Jesús nos ha dicho que, precisamente, el examen final de nuestra vida va a ser un examen de amor, como decía san Juan de la Cruz también. Ese “venid, benditos de mi Padre, heredad el Reino preparado para vosotros, porque tuve hambre y me disteis de comer, tuve sed…”. Ese es el temario del examen final de nuestra vida, no nuestros títulos, no nuestros abolengos, no nuestro dinero. El Papa dice que nunca ha visto detrás de un coche fúnebre un camión de la mudanza.

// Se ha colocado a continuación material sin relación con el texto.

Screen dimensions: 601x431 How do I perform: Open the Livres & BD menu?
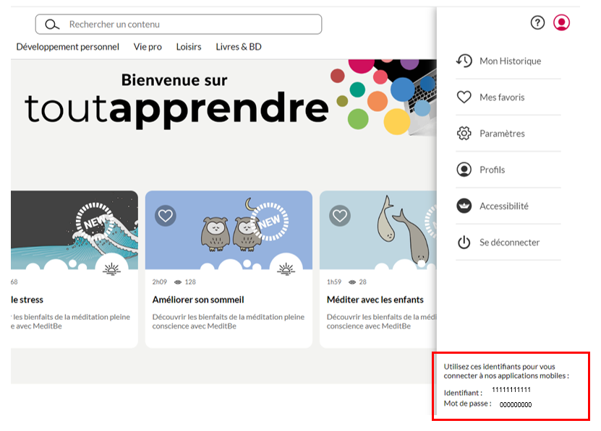pyautogui.click(x=239, y=47)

El amor es lo que nos hace felices y el amor es lo que el Señor pide de nosotros. Por eso, no en vano, de pequeño decíamos “estos diez mandamientos se encierran en dos: ‘Amarás a Dios sobre todas las cosas y al prójimo como a ti mismo’”. Y san Agustín lo resumía todavía más: “Ama y haz lo que quieras”. Pero Jesús hablaba mucho de humildad, porque es una virtud imprescindible y los apóstoles también se aman de este tiempo. Se pelean entre ellos. Dice el Evangelio que venían discutiendo por el camino y Jesús les preguntó “¿de qué venís discutiendo?”. Y ahí se callaron. Y dice el evangelista: “Se callaron porque durante el camino venían discutiendo quién era el más importante”. Es más, la madre de los Zebedeos, de Santiago y Juan, se acerca a Jesús y le pide a Jesús que en su Reino coloque a sus hijos uno a la derecha y otro a la izquierda, o sea, a las dos vicepresidencias, como si fuera un partido. Como veis, esto lo tenían y Jesús tiene que poner a un niño, abrazarlo, y decir “quien no se hace como un niño, no entrará en el Reino de los cielos”, para que lo vean físicamente que tenemos que ser humildes.
Pero la humildad… ¿qué es la humildad? Santa Teresa de Jesús, que estuvo en la diócesis donde yo he estado como obispo, decía que la humildad es la verdad, y decía que es caer en la cuenta de la nada que somos y de lo mucho que es Dios. Pues, eso es la humildad, no es poner cara “bobalicona”, no es torcer la cabeza, no es hacer dejación de derechos que son deberes. La humildad es la verdad. Es vernos como somos y ver que tenemos cosas buenas para darLe gracias a Dios, y ponerlas al servicio de los demás, y ver que tenemos defectos, que no somos perfectos. Los propios apóstoles no eran perfectos y el Evangelio no se calla sus defectos, pero nosotros estamos hechos de la misma pasta, y si ellos fueron capaces de ser mejores, y sensatos, nosotros también. Jesús nos va a ayudar, porque ha dicho que no ha venido a llamar a los justos, sino a los pecadores.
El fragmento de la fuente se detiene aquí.